= Juanita Tamayo Lott =

Filipina-American demographer, policy analyst and author (born 1948)

Juanita Tamayo Lott (born 1948) is a Filipina-American author and activist. A chronicler of the Filipino experience in America, Lott has authored several popular and scholarly works on Asian Americans. She has also contributed to the establishment of several Asian American studies departments. As a college student in 1969, Lott co-founded the first U.S. Filipino American Studies Program at San Francisco State; in 2007, she developed the Filipino American Studies Program at the University of Maryland, College Park. Trained as a statistician and demographer, she spent her career as a policy analyst for the federal government.

== Education and life ==
Juanita Tamayo Lott moved to San Francisco from the Philippines on June 20, 1951, with her mother, Anicia Lucas Tamayo, and sister, Veronica. Lott's father, Lazaro Lorenza Tamayo, had moved to San Francisco from the Philippines in 1922 as a Filipino national. Lott's brother, William Robert, was born in San Francisco after her family's arrival.

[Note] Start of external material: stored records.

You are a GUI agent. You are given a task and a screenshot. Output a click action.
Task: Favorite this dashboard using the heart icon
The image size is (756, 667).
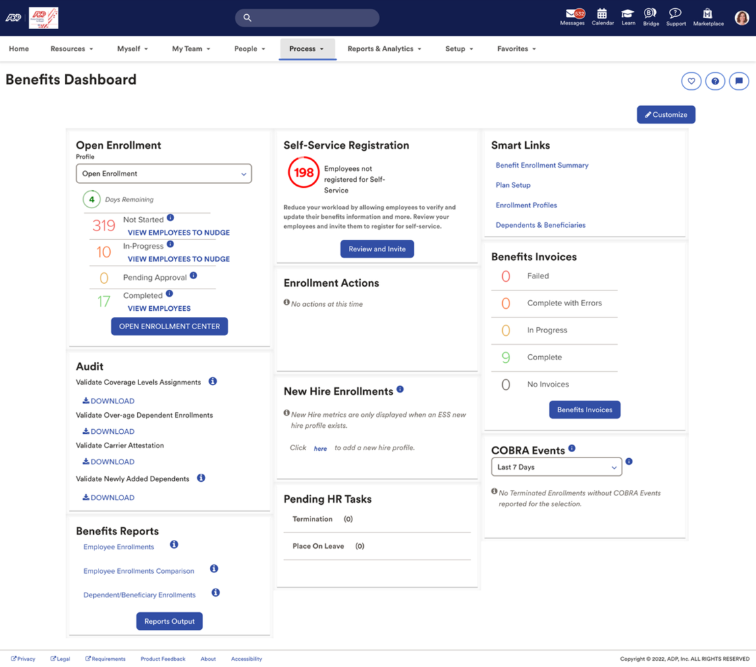tap(691, 80)
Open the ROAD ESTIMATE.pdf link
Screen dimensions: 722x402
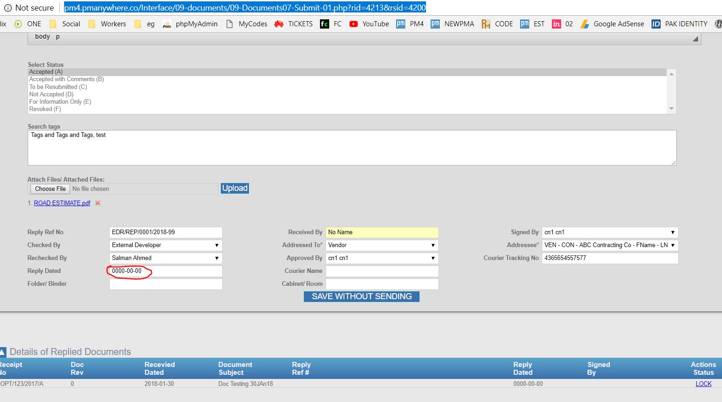coord(62,203)
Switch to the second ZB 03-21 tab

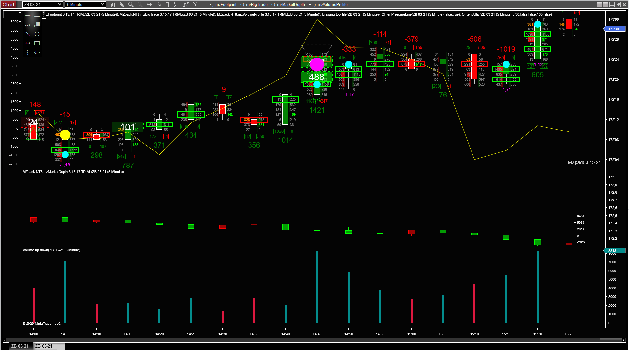coord(44,346)
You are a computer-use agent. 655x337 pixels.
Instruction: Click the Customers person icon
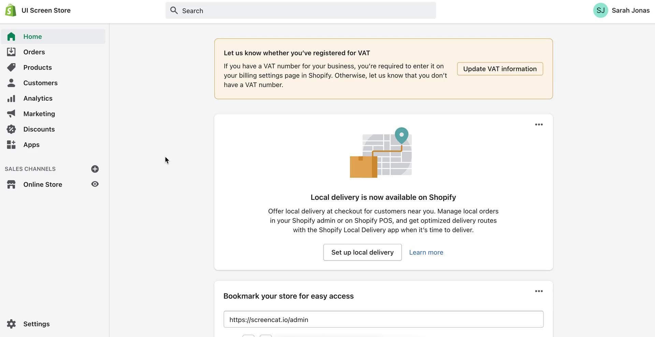(x=11, y=83)
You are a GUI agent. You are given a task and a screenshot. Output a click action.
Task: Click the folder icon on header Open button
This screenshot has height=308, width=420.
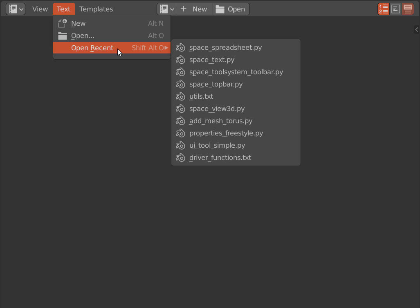coord(220,9)
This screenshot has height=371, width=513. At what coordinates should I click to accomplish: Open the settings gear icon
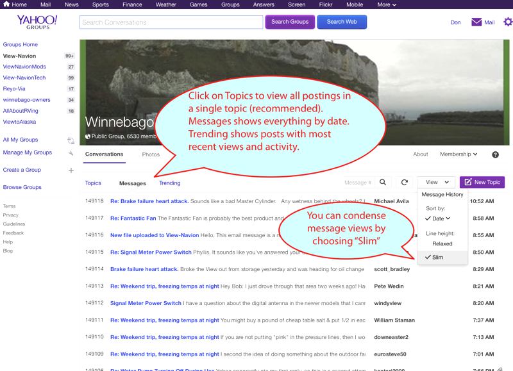(x=507, y=22)
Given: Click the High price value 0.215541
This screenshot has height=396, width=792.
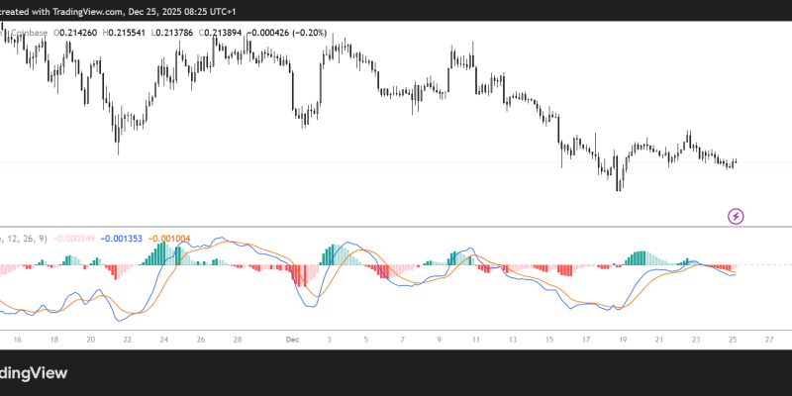Looking at the screenshot, I should (134, 33).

Lott attended San Francisco State College and participated in the 1968 Third World Liberation Front Strikes, which resulted in the establishment of the School of Ethnic Studies. In 1969, still a student, Lott co-founded the first U.S. Filipino American Studies Program at San Francisco State. She graduated with a degree in Sociology in 1970 and went on to graduate school at the University of Chicago.

In 1973 she married Robert Henry Lott (1948-2008) and moved to Washington, D.C. They had two children, David Tamayo Lott and Joseph Henry Lott III.

== Career ==
From 1969 to 1971, she was a member of the planning committee for the School of Ethnic Studies at San Francisco State College, co-chair of the Filipino Studies Program, and special assistant to the Dean.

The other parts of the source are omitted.